Control of malaria is hinged on key global strategies, which include prompt and effective case management, intermittent preventive treatment (IPT) of malaria in pregnancy and integrated vector management (IVM) comprising the use of insecticide-treated nets (ITN), indoor residual spraying (IRS), and environmental management (EM).

The National Malaria Control Programme (NMCP) with the support of Roll Back Malaria (RBM) partners is keying into these strategies which form the basis of its National Malaria Control Strategic plan (2009-2013) [1]. Long-lasting impregnated net (LLIN) possession was scaled up by mass distribution of more than 24 million LLIN in 14 states of the country as of August 2010 through a campaign supported by the partners [4]. Prior to this campaign, more than 600,000 LLINs have been distributed in Cross River State between late 2008 and early 2009 to children under the age of five by the United State Agency for International Development (USAID) and the Canadian Red Cross [4]. These efforts contributed to about 42 percent of households having at least one ITN [1]. Between 2008 and 2010, 70 million rapid diagnostic tests (RDTs) were distributed to all heath facilities in the country to allow for free diagnosis of all suspected malaria cases [2]. In 2008, 5% of these cases were screened with RDTs [2]. Pregnant women receiving preventive therapy during their routine antenatal care reached 13 percent in 2010, which may reflect low turnout for antenatal visit and at the same time health care-seeking behaviour. At the end of the same year IRS coverage was two percent in the entire country [2].
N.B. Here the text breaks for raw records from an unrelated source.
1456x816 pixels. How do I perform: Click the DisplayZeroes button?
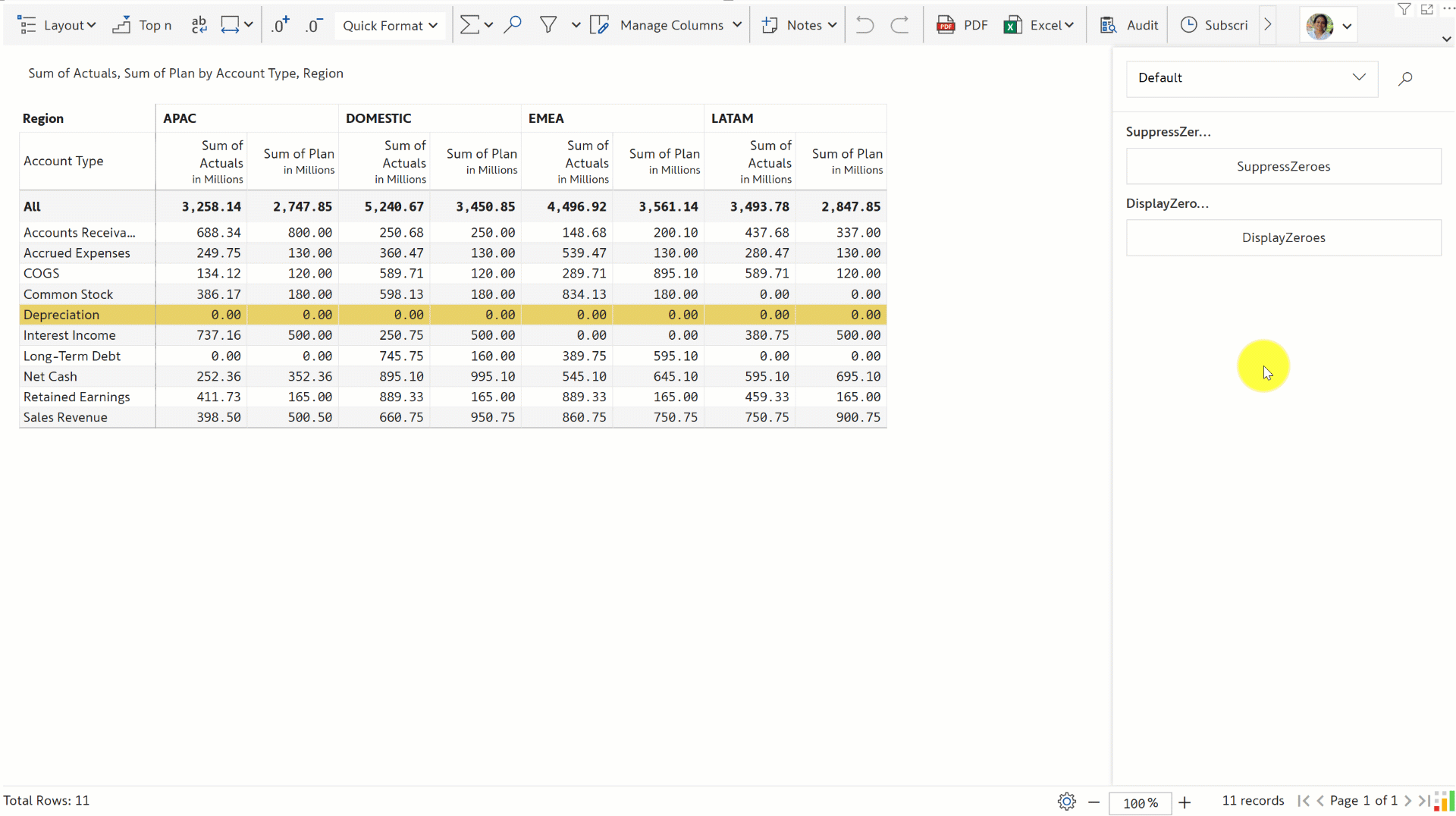[1283, 238]
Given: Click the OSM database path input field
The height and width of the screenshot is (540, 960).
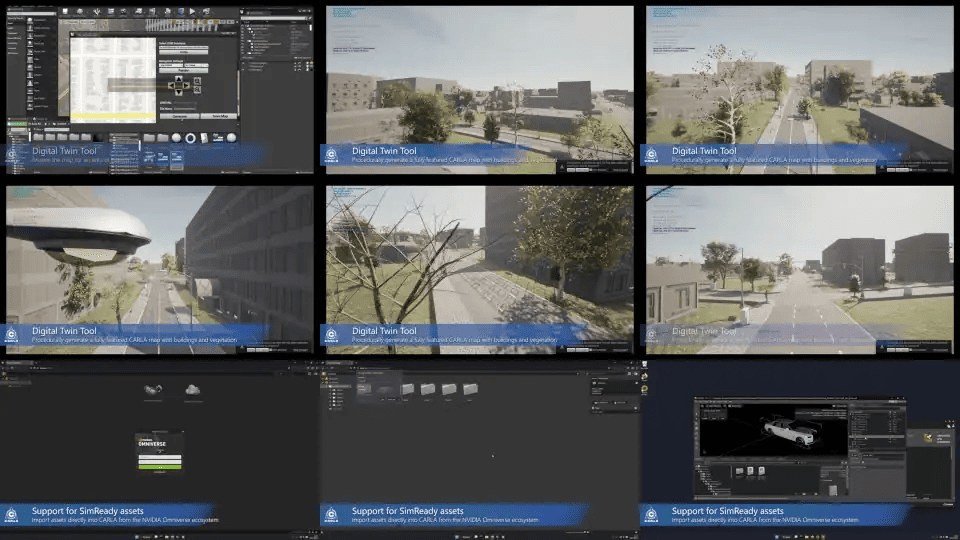Looking at the screenshot, I should [x=184, y=47].
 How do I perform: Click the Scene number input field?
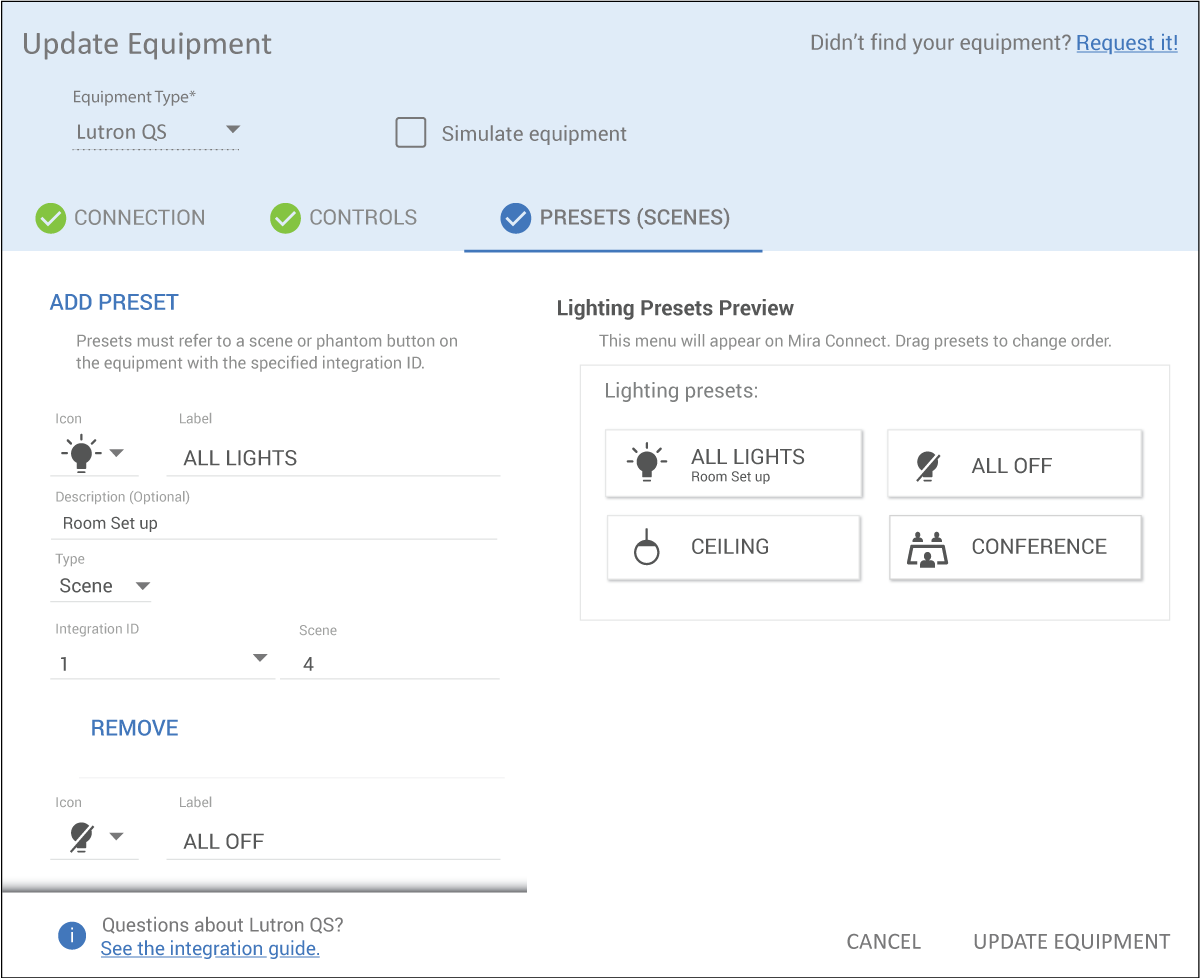390,664
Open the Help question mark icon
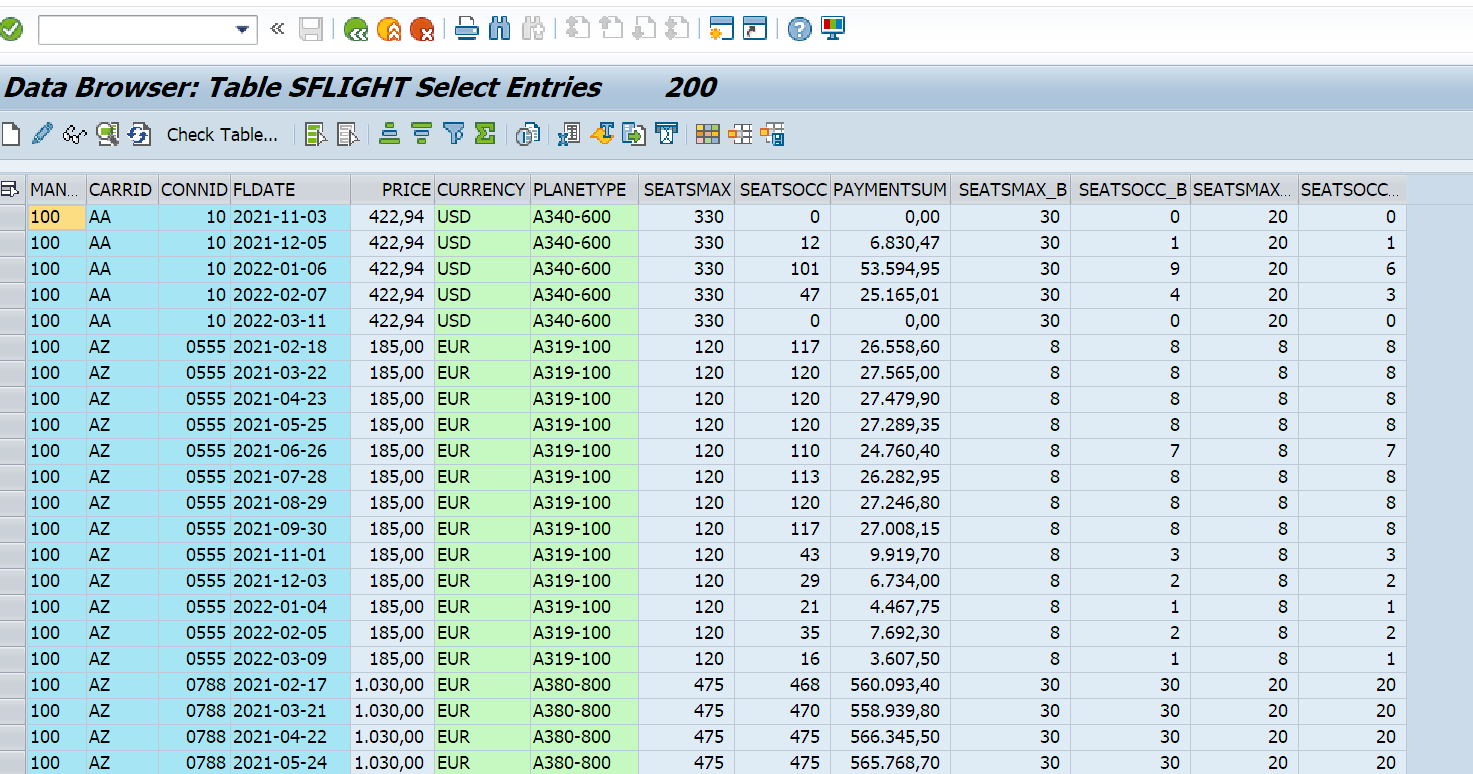Screen dimensions: 1473x774 click(797, 29)
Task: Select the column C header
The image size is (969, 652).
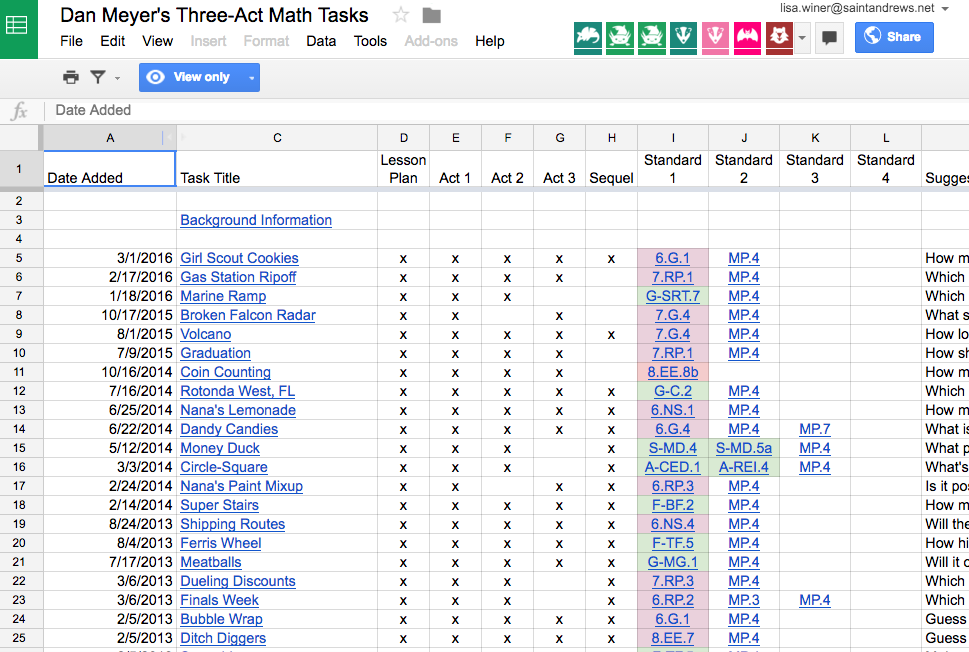Action: [277, 138]
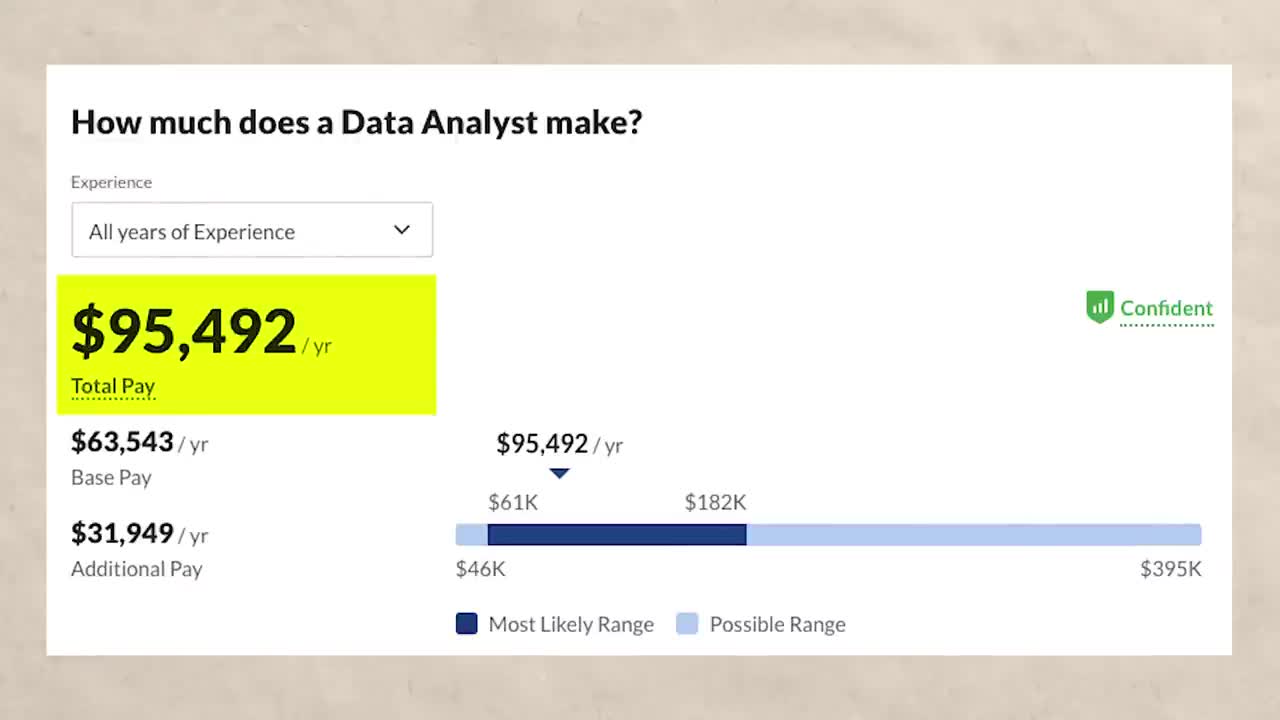Click the light blue Possible Range bar
The width and height of the screenshot is (1280, 720).
tap(973, 535)
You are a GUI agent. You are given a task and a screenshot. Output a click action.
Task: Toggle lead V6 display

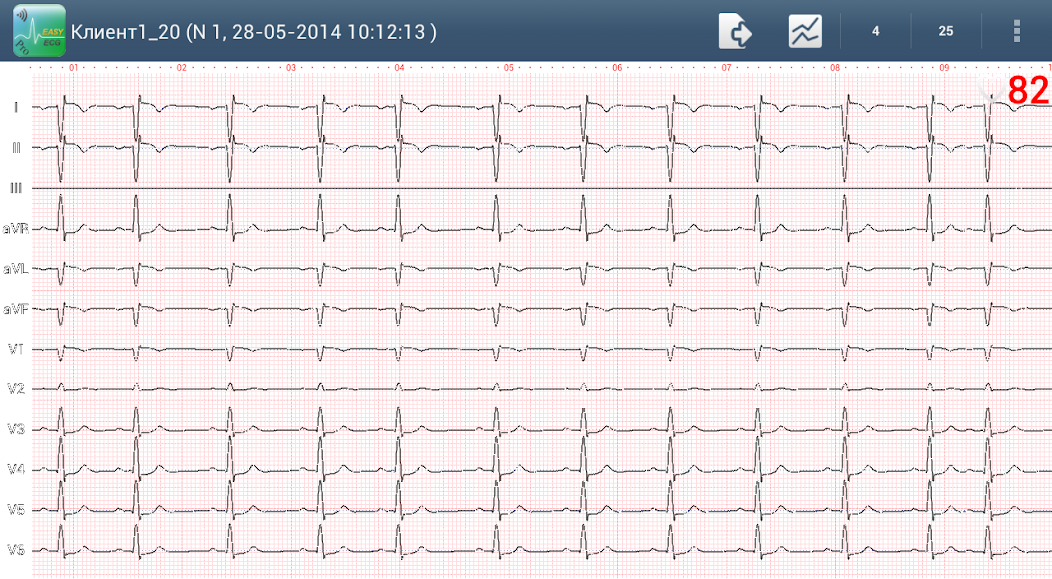click(x=14, y=547)
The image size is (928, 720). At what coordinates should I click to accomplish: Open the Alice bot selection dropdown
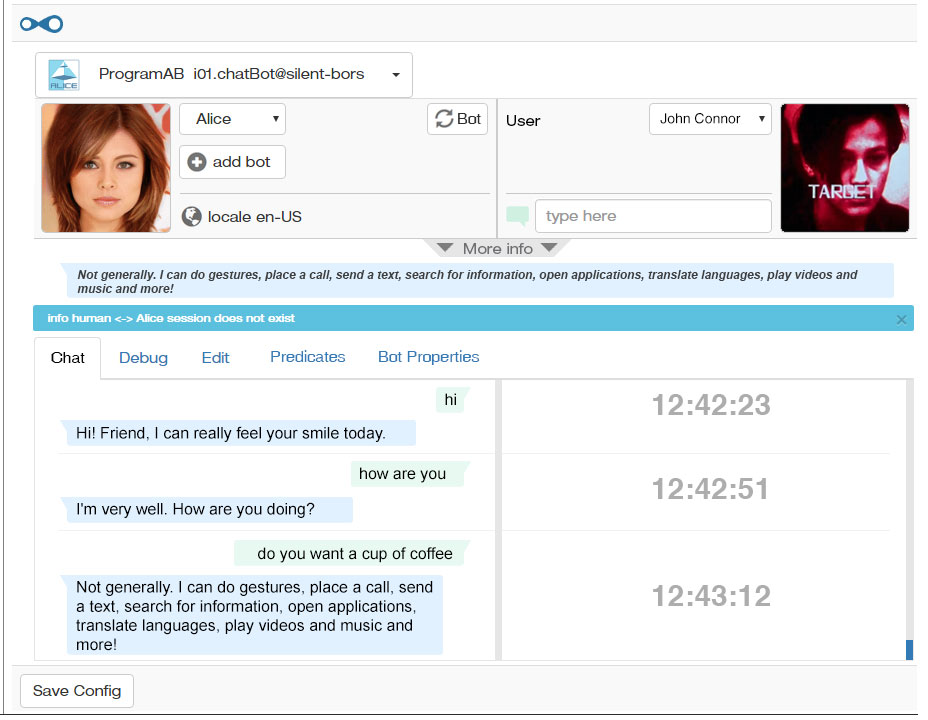232,119
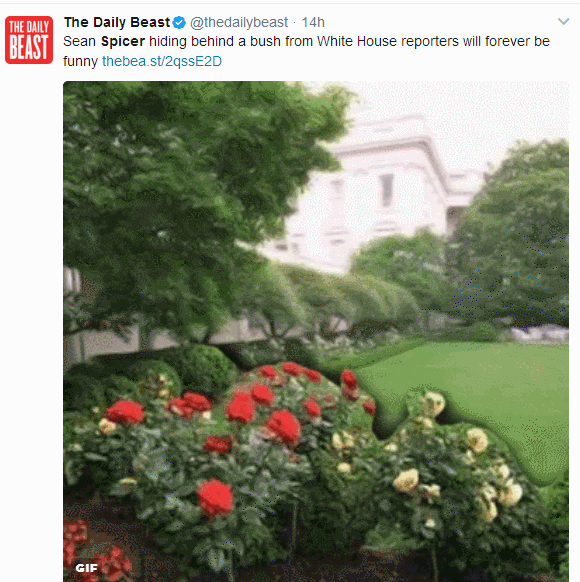Open the 14h timestamp permalink
580x582 pixels.
pyautogui.click(x=313, y=23)
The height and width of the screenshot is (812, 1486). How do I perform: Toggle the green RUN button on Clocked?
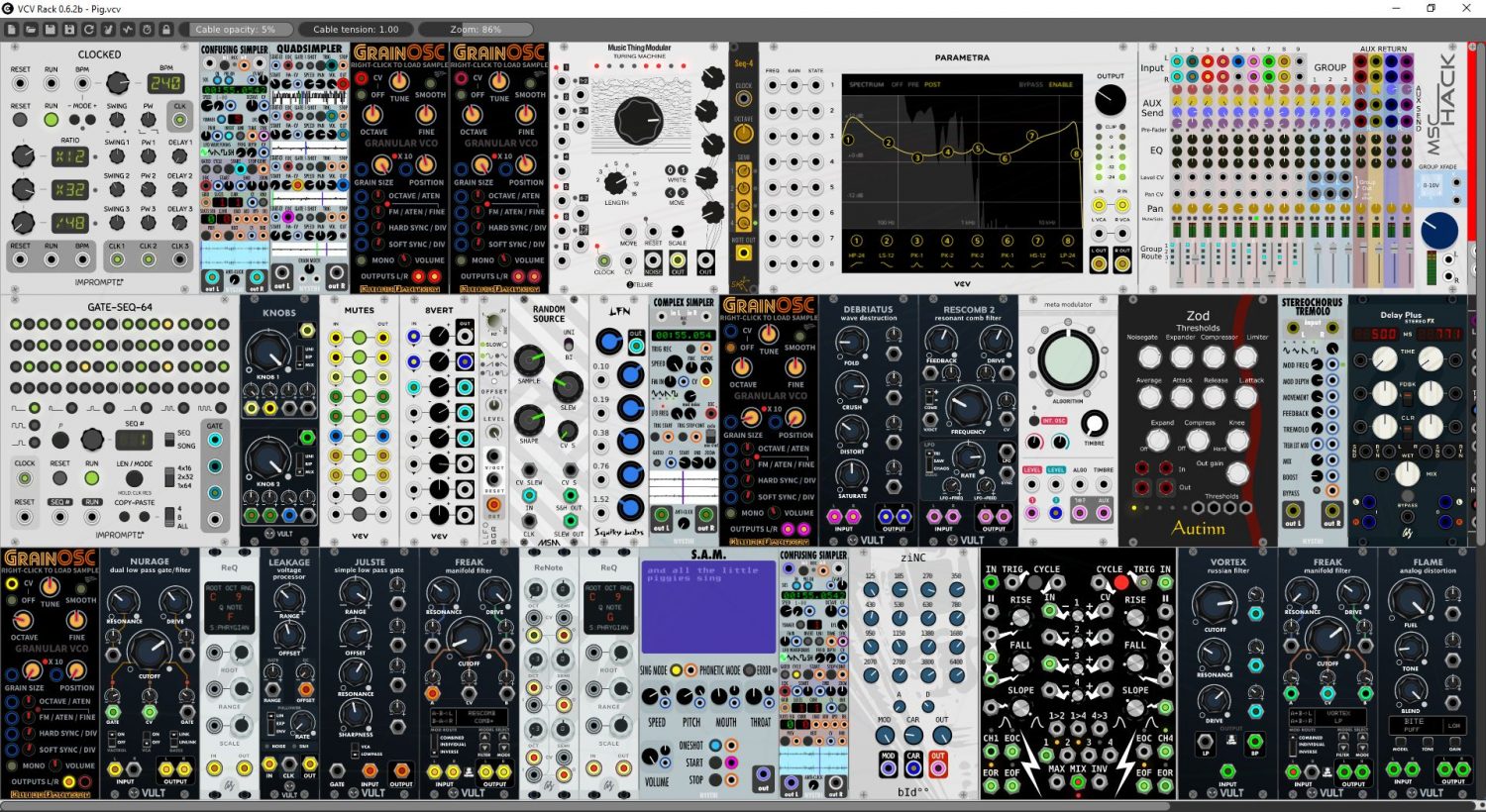coord(51,119)
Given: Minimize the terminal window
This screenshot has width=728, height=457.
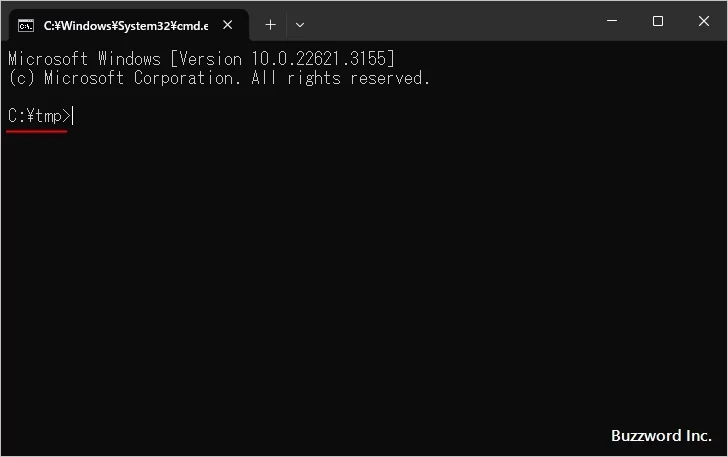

Effective malaria control strategies call for reliable and comprehensive maps of the spatial distribution of the disease risk and estimates of infected people. These are important tools in guiding efficient resource allocation for planning and implementation of intervention programmes and evaluation of their impact [5-9]. Various maps depicting the geographical distribution of malaria risk in Nigeria are presently available at regional, continental, and global scale. The earlier map of malaria risk in Nigeria was a climatic suitability map estimated by the mapping malaria risk in Africa (MARA) project [10]. This effort was followed up by empirical mapping using historical survey data from the MARA database to produce a regional map of West Africa [5]. Different Bayesian geostatistical modelling approaches were employed to these historical data attempting to improve the model-based prediction of malaria risk. Sequel to this the Malaria Atlas Project (MAP) in 2007 and 2010 generated a geostatistical model-based global malaria risk map from historical survey data [11,12]. More recently, geostatistical model-based spatio-temporal malaria endemicity maps of Africa were obtained through analysis of data assembled from parasite prevalence surveys adjusting for environmental factors effect [13]. Analyses that are based on historical survey data suffer from methodological issues due to data heterogeneity that may contribute to less accurate estimates [6-9] and do not reflect the current situation of the disease in the country.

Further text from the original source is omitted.